Dear Dating Profile Stalker,
First of all, you creep me out. No one needs to view my profile every single day of the week. No one needs to send me three messages in the space of two minutes, especially when all three messages are canned, pre-written responses compiled by the dating service. Now, you’re just being a jerk. I don’t like jerks.
Second of all, if you send me a message asking if I’m interested, and I tell you no, very politely, and wish you luck in your search, this is not code for “please keep sending me messages.”
What part of “we’re not compatible” did you not understand?
Maybe you’re thinking that I couldn’t possibly have made a decision like that with such finality & expediency since I don’t really know you. Since you apparently prefer conversations that come with their own decoder ring, let me help you out.

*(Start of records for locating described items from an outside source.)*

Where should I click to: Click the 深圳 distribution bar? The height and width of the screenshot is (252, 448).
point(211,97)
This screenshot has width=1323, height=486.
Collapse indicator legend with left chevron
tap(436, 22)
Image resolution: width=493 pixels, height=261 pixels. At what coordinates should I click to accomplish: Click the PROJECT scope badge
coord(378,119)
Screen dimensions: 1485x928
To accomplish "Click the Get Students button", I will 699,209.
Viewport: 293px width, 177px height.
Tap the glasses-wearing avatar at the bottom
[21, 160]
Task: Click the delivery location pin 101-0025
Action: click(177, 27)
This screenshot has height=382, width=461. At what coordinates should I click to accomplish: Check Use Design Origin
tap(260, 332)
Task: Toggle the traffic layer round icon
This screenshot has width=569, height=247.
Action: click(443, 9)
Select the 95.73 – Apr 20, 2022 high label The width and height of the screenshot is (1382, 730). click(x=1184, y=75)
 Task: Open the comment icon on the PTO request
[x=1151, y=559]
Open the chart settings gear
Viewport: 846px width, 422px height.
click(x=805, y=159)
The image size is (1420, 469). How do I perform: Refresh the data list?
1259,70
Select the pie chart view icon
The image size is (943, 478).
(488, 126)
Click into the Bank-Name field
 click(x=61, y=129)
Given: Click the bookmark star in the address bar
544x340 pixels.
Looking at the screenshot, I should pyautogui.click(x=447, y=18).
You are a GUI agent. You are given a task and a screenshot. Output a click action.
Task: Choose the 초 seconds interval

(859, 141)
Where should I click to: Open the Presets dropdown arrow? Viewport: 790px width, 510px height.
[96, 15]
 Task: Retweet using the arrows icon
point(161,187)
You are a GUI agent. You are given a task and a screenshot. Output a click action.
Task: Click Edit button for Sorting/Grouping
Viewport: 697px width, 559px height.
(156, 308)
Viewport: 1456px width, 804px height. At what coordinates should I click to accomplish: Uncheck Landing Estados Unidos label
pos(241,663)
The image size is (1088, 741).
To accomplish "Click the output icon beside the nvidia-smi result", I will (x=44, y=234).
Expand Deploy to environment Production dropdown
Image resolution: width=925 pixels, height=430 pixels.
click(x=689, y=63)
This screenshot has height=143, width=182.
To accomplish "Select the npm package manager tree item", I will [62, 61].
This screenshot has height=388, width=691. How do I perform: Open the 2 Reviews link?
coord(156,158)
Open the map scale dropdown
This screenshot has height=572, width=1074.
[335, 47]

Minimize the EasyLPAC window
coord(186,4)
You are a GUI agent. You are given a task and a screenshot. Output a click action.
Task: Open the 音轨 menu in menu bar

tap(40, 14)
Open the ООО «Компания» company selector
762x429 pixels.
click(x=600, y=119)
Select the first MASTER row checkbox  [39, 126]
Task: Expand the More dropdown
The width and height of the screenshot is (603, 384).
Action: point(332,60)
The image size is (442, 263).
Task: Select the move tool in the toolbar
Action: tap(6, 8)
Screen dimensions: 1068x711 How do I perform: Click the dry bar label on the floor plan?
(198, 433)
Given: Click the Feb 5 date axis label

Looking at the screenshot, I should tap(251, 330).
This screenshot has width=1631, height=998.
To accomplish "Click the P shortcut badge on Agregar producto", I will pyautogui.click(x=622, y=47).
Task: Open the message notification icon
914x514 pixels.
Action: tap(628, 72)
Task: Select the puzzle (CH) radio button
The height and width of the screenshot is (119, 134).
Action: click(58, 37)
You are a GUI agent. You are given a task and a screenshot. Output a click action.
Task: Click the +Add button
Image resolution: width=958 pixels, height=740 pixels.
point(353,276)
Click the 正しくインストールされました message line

“We’re not compatible” is code for, “Hit the road, weirdo!“
I, in fact, can make decisions that fast. The fact that you can’t accept it just shows you don’t respect me, further proving my point.
When I look at your picture, your goggle-eyed, crosswise stare sends chills down my spine, and not in a good way. The fact that you posted a photo like that shows you lack judgement, which only adds credence to my assertions.
Your continued unsolicited & rebuffed communications reaffirms my first inclination of classifying you as a weirdo stalker. I’m assuming stalkers don’t make great life-mates. I can accept the idea that I could be wrong about that, but, I’m gonna go with my gut on this one.
If you know what’s good for you, you’ll direct your cray cray elsewhere, but cray crays usually don’t. Shameful.